Saved data entries
--- Start ---
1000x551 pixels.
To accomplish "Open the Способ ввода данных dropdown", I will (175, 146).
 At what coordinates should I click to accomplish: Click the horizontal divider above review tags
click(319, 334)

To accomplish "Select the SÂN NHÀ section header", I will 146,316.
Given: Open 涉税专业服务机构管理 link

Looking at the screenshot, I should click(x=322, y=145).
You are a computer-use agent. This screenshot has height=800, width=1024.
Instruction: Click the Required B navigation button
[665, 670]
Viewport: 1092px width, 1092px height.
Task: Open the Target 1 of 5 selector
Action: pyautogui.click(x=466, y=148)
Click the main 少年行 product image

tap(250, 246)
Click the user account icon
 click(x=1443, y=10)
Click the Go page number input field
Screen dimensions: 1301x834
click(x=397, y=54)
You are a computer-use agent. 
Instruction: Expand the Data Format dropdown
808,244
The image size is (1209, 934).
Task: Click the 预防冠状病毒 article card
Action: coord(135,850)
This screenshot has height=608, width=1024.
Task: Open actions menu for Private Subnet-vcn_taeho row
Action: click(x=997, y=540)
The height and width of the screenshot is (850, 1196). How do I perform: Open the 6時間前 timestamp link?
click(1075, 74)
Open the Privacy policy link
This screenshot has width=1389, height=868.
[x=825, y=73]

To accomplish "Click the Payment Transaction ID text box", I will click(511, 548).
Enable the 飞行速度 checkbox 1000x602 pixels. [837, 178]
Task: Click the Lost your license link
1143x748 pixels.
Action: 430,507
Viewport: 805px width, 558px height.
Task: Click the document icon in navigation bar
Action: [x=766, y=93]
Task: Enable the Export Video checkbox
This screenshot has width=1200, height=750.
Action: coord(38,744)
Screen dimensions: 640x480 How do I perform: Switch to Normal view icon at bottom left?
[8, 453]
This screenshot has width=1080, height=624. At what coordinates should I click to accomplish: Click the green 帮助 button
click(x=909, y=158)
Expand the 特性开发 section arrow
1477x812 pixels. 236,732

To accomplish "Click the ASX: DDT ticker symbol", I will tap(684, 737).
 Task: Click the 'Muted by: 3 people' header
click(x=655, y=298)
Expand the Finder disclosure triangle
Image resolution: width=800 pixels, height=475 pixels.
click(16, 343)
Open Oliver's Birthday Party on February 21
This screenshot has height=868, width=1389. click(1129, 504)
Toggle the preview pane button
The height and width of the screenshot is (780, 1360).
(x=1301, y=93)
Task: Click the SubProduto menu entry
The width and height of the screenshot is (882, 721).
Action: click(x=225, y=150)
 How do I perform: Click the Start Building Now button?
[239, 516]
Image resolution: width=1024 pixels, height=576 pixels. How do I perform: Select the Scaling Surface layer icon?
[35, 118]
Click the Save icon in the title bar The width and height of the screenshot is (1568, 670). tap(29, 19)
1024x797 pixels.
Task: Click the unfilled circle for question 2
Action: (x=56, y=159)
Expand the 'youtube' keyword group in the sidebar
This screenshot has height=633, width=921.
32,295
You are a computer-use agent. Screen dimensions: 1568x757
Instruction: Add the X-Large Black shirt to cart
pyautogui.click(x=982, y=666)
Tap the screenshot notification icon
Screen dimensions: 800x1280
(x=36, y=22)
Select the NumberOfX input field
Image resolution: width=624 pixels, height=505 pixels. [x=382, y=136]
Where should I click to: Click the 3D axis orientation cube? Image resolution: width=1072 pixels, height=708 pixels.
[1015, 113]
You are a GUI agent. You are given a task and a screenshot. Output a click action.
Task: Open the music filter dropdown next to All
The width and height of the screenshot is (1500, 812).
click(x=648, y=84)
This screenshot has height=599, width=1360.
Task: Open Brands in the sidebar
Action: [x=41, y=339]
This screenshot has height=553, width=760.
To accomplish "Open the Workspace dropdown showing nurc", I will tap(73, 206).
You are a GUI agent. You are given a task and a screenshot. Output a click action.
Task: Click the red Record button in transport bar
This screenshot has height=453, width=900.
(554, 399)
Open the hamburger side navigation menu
--- End ---
WHAT IS EXPECTED: Switch each occurrence of "checkbox" in the material to "check box", and write out all the lines again with nothing else altered.

ANSWER IN FULL:
1000x551 pixels.
To accomplish "Open the Способ ввода данных dropdown", I will (175, 146).
 At what coordinates should I click to accomplish: Click the horizontal divider above review tags
click(319, 334)

To accomplish "Select the SÂN NHÀ section header", I will 146,316.
Given: Open 涉税专业服务机构管理 link

Looking at the screenshot, I should click(x=322, y=145).
You are a computer-use agent. This screenshot has height=800, width=1024.
Instruction: Click the Required B navigation button
[665, 670]
Viewport: 1092px width, 1092px height.
Task: Open the Target 1 of 5 selector
Action: pyautogui.click(x=466, y=148)
Click the main 少年行 product image

tap(250, 246)
Click the user account icon
 click(x=1443, y=10)
Click the Go page number input field
Screen dimensions: 1301x834
click(x=397, y=54)
You are a computer-use agent. 
Instruction: Expand the Data Format dropdown
808,244
The image size is (1209, 934).
Task: Click the 预防冠状病毒 article card
Action: coord(135,850)
This screenshot has height=608, width=1024.
Task: Open actions menu for Private Subnet-vcn_taeho row
Action: click(x=997, y=540)
The height and width of the screenshot is (850, 1196). How do I perform: Open the 6時間前 timestamp link?
click(1075, 74)
Open the Privacy policy link
This screenshot has width=1389, height=868.
[x=825, y=73]

To accomplish "Click the Payment Transaction ID text box", I will click(511, 548).
Enable the 飞行速度 check box 1000x602 pixels. [837, 178]
Task: Click the Lost your license link
1143x748 pixels.
Action: 430,507
Viewport: 805px width, 558px height.
Task: Click the document icon in navigation bar
Action: [x=766, y=93]
Task: Enable the Export Video check box
This screenshot has width=1200, height=750.
Action: coord(38,744)
Screen dimensions: 640x480 How do I perform: Switch to Normal view icon at bottom left?
[8, 453]
This screenshot has width=1080, height=624. At what coordinates should I click to accomplish: Click the green 帮助 button
click(x=909, y=158)
Expand the 特性开发 section arrow
1477x812 pixels. 236,732

To accomplish "Click the ASX: DDT ticker symbol", I will tap(684, 737).
 Task: Click the 'Muted by: 3 people' header
click(x=655, y=298)
Expand the Finder disclosure triangle
Image resolution: width=800 pixels, height=475 pixels.
click(16, 343)
Open Oliver's Birthday Party on February 21
This screenshot has height=868, width=1389. click(1129, 504)
Toggle the preview pane button
The height and width of the screenshot is (780, 1360).
(x=1301, y=93)
Task: Click the SubProduto menu entry
The width and height of the screenshot is (882, 721).
Action: click(x=225, y=150)
 How do I perform: Click the Start Building Now button?
[239, 516]
Image resolution: width=1024 pixels, height=576 pixels. How do I perform: Select the Scaling Surface layer icon?
[35, 118]
Click the Save icon in the title bar The width and height of the screenshot is (1568, 670). tap(29, 19)
1024x797 pixels.
Task: Click the unfilled circle for question 2
Action: (x=56, y=159)
Expand the 'youtube' keyword group in the sidebar
This screenshot has height=633, width=921.
32,295
You are a computer-use agent. Screen dimensions: 1568x757
Instruction: Add the X-Large Black shirt to cart
pyautogui.click(x=982, y=666)
Tap the screenshot notification icon
Screen dimensions: 800x1280
(x=36, y=22)
Select the NumberOfX input field
Image resolution: width=624 pixels, height=505 pixels. [x=382, y=136]
Where should I click to: Click the 3D axis orientation cube? Image resolution: width=1072 pixels, height=708 pixels.
[1015, 113]
You are a GUI agent. You are given a task and a screenshot. Output a click action.
Task: Open the music filter dropdown next to All
The width and height of the screenshot is (1500, 812).
click(x=648, y=84)
This screenshot has height=599, width=1360.
Task: Open Brands in the sidebar
Action: [x=41, y=339]
This screenshot has height=553, width=760.
To accomplish "Open the Workspace dropdown showing nurc", I will tap(73, 206).
You are a GUI agent. You are given a task and a screenshot. Output a click action.
Task: Click the red Record button in transport bar
This screenshot has height=453, width=900.
(554, 399)
Open the hamburger side navigation menu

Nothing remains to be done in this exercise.